### [TASK PROMPT]
Reproduce the listing below verbatim.

### [INPUT FOR THIS TASK]
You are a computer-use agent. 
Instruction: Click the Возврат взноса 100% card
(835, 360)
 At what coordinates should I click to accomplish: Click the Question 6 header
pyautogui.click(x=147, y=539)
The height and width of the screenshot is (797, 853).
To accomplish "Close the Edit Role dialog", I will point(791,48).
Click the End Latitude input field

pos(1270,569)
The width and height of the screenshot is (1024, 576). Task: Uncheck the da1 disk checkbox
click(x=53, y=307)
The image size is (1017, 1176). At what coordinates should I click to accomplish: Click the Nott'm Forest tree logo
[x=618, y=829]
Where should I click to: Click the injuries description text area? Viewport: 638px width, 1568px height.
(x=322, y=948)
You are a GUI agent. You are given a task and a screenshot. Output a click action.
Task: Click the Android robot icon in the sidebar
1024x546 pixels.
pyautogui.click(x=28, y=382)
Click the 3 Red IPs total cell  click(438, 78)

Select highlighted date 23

### [SOLUTION TO THE EXERCISE]
You are a computer-use agent. 
Instruction: Click the Возврат взноса 100% card
(835, 360)
 At what coordinates should I click to accomplish: Click the Question 6 header
pyautogui.click(x=147, y=539)
The height and width of the screenshot is (797, 853).
To accomplish "Close the Edit Role dialog", I will point(791,48).
Click the End Latitude input field

pos(1270,569)
The width and height of the screenshot is (1024, 576). Task: Uncheck the da1 disk checkbox
click(x=53, y=307)
The image size is (1017, 1176). At what coordinates should I click to accomplish: Click the Nott'm Forest tree logo
[x=618, y=829]
Where should I click to: Click the injuries description text area? Viewport: 638px width, 1568px height.
(x=322, y=948)
You are a GUI agent. You are given a task and a screenshot. Output a click action.
Task: Click the Android robot icon in the sidebar
1024x546 pixels.
pyautogui.click(x=28, y=382)
Click the 3 Red IPs total cell  click(438, 78)

Select highlighted date 23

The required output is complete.